L’analisi è una narrazione. Ma il paziente non racconta la sua vita all’analista partendo da un certo momento per arrivare all’oggi, e qui fermarsi sperando di trarre delle conclusioni. Racconta la sua vita perché la vita è il mezzo per arrivare al racconto. Non viceversa: proprio come Itaca, nella citatissima poesia di Konstantinos Kavafis, non era tanto la meta del viaggio, quanto lo strumento che ha permesso di viaggiare.

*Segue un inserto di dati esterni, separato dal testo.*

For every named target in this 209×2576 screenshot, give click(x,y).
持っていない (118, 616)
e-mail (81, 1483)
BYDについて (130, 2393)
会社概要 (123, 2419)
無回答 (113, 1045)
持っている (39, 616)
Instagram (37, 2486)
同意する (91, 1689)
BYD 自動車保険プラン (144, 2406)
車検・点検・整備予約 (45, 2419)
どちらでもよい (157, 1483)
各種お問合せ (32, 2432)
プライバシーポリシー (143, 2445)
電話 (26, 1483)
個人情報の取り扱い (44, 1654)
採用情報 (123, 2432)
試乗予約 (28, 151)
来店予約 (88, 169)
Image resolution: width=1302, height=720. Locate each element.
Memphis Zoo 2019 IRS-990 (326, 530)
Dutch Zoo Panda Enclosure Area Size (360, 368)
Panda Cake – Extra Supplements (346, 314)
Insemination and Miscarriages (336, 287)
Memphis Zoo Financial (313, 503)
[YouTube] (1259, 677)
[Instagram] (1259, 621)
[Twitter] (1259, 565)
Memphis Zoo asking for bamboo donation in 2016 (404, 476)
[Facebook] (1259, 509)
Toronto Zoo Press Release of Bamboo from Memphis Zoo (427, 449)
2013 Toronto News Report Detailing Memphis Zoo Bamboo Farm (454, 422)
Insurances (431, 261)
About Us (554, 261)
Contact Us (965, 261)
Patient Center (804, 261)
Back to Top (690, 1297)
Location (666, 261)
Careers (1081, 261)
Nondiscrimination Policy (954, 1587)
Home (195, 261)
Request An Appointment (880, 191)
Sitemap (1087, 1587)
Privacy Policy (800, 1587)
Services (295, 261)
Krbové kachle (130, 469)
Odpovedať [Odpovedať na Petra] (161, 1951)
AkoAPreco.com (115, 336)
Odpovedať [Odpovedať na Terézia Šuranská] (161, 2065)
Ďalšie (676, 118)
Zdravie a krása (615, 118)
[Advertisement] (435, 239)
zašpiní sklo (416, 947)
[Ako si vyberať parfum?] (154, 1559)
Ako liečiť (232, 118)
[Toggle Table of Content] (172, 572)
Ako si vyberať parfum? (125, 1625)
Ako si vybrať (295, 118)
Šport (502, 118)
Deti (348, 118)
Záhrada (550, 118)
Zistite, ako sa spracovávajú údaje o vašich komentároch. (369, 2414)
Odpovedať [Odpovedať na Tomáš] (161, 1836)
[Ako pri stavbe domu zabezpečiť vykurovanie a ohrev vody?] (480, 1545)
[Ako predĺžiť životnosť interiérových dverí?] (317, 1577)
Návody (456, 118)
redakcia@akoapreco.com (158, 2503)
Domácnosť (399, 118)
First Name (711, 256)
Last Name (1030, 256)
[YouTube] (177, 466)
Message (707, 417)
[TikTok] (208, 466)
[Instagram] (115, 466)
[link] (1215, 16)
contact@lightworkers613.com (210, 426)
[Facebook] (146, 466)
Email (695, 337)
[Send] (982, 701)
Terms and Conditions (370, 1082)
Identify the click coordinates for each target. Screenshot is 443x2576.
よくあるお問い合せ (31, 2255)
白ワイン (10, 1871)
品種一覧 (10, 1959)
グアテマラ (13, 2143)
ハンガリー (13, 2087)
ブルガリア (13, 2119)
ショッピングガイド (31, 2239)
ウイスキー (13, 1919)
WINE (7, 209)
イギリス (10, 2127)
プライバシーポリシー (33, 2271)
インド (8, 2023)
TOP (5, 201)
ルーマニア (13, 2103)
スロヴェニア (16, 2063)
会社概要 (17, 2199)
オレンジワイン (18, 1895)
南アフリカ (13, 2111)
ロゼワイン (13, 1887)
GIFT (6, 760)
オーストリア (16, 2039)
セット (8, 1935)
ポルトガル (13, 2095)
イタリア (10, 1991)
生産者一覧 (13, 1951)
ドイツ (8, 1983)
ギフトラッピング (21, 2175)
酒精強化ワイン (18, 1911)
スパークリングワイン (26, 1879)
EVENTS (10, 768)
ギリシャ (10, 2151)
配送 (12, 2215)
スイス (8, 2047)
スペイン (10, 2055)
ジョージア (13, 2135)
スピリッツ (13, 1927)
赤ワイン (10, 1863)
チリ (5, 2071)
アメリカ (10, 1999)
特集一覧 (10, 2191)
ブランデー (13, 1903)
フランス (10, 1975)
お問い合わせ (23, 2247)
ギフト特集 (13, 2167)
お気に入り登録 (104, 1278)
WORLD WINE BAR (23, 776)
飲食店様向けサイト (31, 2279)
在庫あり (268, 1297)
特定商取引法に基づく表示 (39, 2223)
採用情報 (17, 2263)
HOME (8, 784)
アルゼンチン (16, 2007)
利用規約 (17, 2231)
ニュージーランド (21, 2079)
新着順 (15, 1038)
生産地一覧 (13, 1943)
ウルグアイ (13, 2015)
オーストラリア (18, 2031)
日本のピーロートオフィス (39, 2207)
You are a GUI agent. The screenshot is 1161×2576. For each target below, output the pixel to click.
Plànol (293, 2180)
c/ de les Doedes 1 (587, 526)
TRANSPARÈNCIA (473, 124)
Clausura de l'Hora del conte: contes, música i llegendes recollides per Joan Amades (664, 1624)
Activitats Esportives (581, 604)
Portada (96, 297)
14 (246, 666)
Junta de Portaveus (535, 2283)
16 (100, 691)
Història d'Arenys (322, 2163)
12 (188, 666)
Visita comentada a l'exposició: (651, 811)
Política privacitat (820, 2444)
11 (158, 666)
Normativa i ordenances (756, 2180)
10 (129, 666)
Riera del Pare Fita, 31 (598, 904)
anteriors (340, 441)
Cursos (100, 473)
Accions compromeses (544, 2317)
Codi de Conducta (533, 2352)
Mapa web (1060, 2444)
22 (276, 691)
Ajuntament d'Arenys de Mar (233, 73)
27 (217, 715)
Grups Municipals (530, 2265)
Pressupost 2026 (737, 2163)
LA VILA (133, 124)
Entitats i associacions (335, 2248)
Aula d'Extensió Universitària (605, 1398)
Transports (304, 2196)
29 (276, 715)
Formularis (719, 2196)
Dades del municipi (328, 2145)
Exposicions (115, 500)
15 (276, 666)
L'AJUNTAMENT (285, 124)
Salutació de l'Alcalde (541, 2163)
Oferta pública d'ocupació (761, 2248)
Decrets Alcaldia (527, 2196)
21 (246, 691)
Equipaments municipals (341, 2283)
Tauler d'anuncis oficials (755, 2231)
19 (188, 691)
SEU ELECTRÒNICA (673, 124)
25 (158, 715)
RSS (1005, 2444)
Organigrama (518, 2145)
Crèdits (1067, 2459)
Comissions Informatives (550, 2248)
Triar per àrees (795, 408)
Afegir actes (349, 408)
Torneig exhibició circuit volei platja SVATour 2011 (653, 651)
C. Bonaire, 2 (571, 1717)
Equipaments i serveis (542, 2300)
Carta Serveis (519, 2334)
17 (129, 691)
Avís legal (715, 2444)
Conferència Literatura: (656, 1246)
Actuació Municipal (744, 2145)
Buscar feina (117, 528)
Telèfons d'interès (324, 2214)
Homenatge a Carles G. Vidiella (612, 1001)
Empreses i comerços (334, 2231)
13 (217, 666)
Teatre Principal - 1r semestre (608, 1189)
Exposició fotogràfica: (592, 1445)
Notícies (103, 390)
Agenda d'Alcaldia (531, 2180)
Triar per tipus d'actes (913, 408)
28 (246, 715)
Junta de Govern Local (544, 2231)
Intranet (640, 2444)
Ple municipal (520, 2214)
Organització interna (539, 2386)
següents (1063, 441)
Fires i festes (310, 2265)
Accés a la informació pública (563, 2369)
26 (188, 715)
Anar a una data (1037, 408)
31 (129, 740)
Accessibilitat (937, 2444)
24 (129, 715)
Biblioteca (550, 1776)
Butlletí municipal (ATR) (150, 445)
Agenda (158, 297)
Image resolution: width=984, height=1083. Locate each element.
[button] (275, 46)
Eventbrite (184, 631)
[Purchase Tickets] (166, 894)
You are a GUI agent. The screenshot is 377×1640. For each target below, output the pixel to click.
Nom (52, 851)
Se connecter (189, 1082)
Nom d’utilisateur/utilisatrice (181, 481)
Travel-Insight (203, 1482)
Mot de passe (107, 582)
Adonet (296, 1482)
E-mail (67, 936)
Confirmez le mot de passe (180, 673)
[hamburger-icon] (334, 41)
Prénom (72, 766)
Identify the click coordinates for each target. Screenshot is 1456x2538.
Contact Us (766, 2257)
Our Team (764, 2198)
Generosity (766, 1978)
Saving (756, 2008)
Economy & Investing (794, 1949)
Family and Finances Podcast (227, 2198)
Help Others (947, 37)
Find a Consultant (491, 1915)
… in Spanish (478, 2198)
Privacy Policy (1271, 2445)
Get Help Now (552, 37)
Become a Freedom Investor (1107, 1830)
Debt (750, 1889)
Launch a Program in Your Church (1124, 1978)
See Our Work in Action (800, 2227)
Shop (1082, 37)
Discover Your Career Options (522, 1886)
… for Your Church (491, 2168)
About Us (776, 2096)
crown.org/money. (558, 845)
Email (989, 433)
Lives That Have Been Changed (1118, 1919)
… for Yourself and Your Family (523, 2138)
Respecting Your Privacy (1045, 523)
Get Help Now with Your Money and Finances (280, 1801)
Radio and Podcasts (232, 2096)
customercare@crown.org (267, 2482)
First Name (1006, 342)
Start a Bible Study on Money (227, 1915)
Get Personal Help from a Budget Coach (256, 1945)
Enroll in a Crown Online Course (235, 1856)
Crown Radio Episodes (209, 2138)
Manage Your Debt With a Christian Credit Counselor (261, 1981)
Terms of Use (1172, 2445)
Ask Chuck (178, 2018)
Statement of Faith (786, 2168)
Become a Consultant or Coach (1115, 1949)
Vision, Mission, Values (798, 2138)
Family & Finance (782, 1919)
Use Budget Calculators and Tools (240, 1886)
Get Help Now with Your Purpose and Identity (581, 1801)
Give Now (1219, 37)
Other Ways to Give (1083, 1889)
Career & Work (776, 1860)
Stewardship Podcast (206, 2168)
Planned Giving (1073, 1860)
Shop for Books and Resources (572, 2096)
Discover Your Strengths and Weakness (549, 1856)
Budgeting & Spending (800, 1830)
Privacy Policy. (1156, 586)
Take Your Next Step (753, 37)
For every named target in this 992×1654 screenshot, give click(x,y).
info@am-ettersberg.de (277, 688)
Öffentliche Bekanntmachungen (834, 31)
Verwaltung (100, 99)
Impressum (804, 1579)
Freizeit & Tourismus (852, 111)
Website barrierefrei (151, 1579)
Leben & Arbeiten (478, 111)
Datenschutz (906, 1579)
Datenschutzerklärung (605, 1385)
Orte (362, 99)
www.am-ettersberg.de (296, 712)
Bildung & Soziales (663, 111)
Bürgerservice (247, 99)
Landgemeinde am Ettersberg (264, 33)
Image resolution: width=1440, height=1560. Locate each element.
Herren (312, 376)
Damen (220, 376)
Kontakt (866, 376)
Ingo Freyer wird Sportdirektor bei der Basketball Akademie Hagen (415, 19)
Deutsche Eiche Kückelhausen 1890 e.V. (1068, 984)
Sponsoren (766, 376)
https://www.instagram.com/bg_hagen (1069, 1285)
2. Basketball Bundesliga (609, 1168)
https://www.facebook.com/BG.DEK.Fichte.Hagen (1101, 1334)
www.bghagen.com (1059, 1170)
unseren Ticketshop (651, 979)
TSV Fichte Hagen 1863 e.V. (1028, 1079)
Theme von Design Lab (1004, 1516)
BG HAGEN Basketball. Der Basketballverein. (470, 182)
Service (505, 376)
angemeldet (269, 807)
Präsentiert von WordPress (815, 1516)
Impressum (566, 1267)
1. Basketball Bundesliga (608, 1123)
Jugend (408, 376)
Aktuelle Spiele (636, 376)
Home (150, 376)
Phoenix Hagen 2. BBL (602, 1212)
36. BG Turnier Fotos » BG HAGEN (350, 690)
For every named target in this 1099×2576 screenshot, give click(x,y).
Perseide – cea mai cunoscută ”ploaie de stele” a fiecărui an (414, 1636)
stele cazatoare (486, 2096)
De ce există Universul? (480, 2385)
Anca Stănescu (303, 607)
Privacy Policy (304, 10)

Il racconto della vita è più importante della vita stessa: una verità che non è stata scoperta da Hillman né da qualche autore moderno. Omero – o meglio: il racconto millenario che fa giganteggiare una figura che chiamiamo Omero, senza poter neppure dimostrare che sia esistita – ha introdotto nell’immaginario collettivo degli uomini questa incrollabile condizione. Disse infatti (Odissea, viii, 579-580) che gli dèi vollero la distruzione di Troia perché fosse raccontata: non, come magari argomenterebbe una mentalità moderna, perché Troia era malvagia e doveva essere punita. A sua volta, l’analisi lavora a beneficio del paziente in modo differente da tutti i modelli di pensiero moderni. Facendo raccontare al paziente la sua vita, non ne compie una ricognizione scientifica. La commercializzazione della psicoanalisi ha messo in circolazione stereotipi semplificatori: “Va’ dall’analista” si consiglia a un amico che ci racconta i suoi tormenti, “digli queste cose. Lui ti spiegherà da dove vengono, e tu starai meglio”. In realtà, l’amico che racconta il suo tormento ha inconsciamente già intuito l’essenziale: l’analisi aiuta il paziente non perché restituisca alla sua vita un ordine interpretativo, ma perché le dà un ordine narrativo. Una scansione che è sempre stata presente nella quotidianità umana, ma che la modernità ha prima disseccato, poi cancellato completamente, sostituendola con intrattenimento e spettacolo. Essi servono da passatempo: ma – a differenza del racconto epico o tragico – non prendono sede nell’anima, parola che in greco antico si diceva psiche. (…)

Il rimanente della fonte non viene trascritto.